Nisa ist nicht froh zurückzukommen - schon gar nicht unter diesen Umständen. Sie fürchtet die Fragen von Freunden und Verwandten. Und sie fürchtet die Arbeitslosigkeit. Denn noch hat Sanjay auch in Indien keine Stelle gefunden. So hatte sie sich ihre Zukunft nicht ausgemalt.
Aber es ist nicht nur der wirtschaftliche Misserfolg, der ihr die Rückkehr vergällt. Sie vermisst auch Deutschland. Alles in allem war sie zwar nur ein gutes Jahr in Bremen, aber dabei hat sie sich doch an so einiges gewöhnt - insbesondere an die gute Infrastruktur. Den Kinderwagen kann sie in Delhi nicht brauchen und der öffentliche Nahverkehr ist absolut unzuverlässig. Es gibt keinen Bananensaft. Bremen hat ihr gefallen. Besser als London, wo sie einige Tage Urlaub mit Sanjay verbracht hatte.
Herbst 2003: Nisa sitzt noch am Esstisch ihrer Eltern in Delhi. Sie trinkt das Wasser aus der Leitung. Einen Deutschkurs muss sie nicht mehr machen. Sie plant jetzt ihren Umzug nach Bombay. Denn seit Juli hat Sanjay wieder eine Stelle wieder im Vertrieb, aber diesmal in Bombay. Er ist schon hingezogen, Nisa wird ihm folgen. Viel sehen wird sie ihn dort allerdings nicht. Sanjay ist für den Vertrieb in Afrika und Osteuropa zuständig, und muss viel reisen. Bombay soll nur eine vorübergehende Station sein. Die beiden wollen wieder ins Ausland ziehen. Wohin ist noch nicht klar.

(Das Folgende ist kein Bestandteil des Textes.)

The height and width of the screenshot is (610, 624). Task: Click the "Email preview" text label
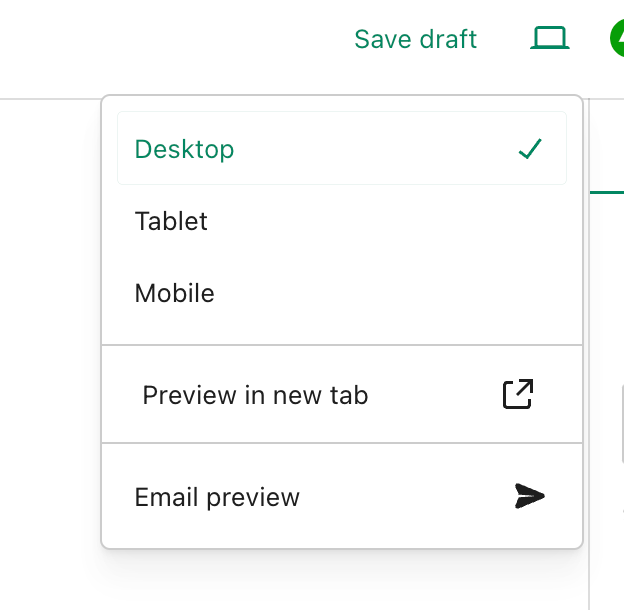[217, 497]
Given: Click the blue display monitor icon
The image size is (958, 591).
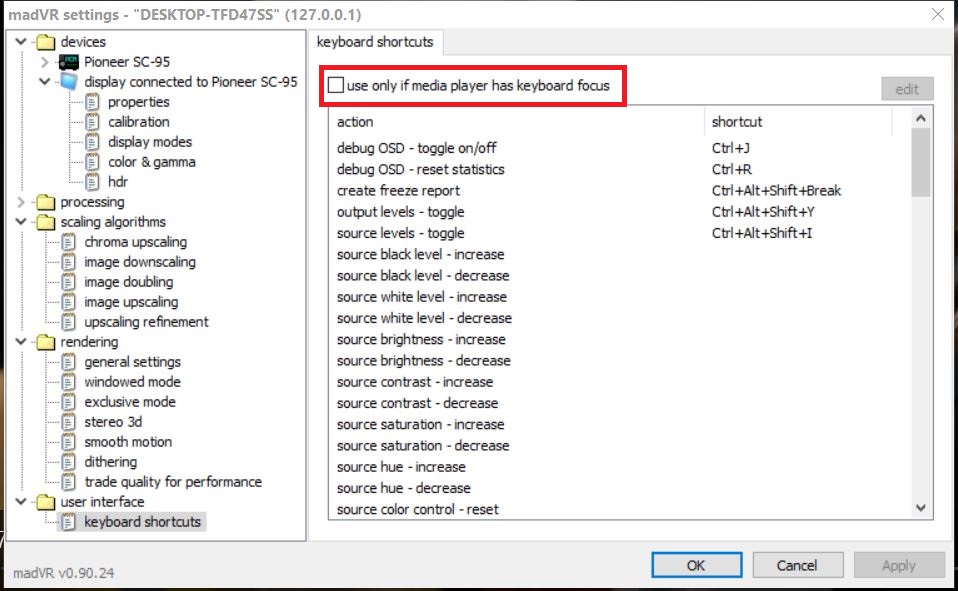Looking at the screenshot, I should click(x=69, y=82).
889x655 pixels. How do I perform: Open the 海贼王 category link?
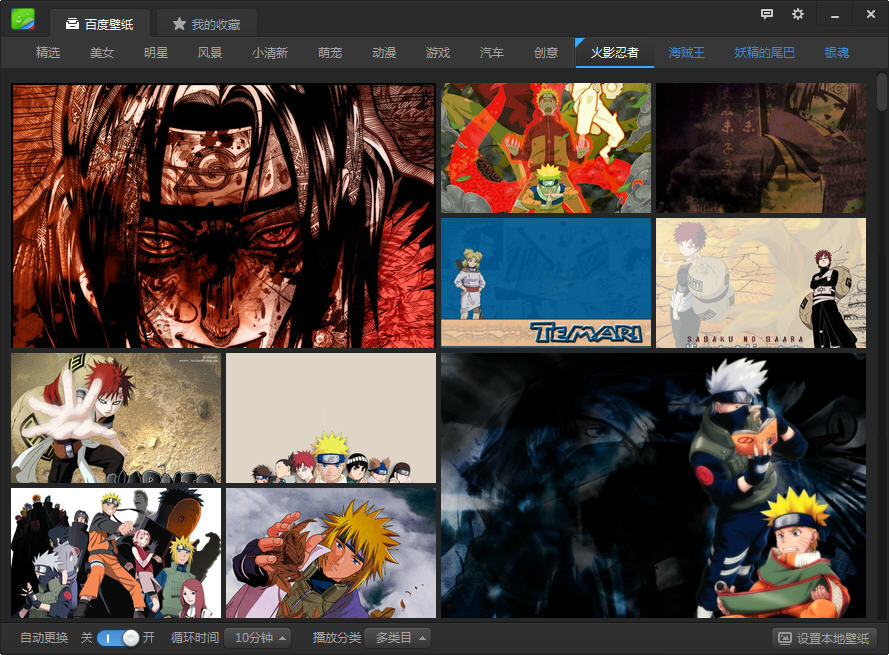coord(686,53)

Gerade ist Sanjay im südlichen Afrika unterwegs. Nisa sucht die Liste mit Hotels heraus, denn sie muss ihn anrufen, um etwas für den Umzug zu regeln. Täglich telefonieren sie schon lange nicht mehr. Nisa ist voll und ganz mit Tarun beschäftigt.
Dezember 2003: Nisa hat eine Stelle bei einer IT-Firma in Bombay gefunden. Tarun will sie einem Babysitter oder einer Krippe anvertrauen.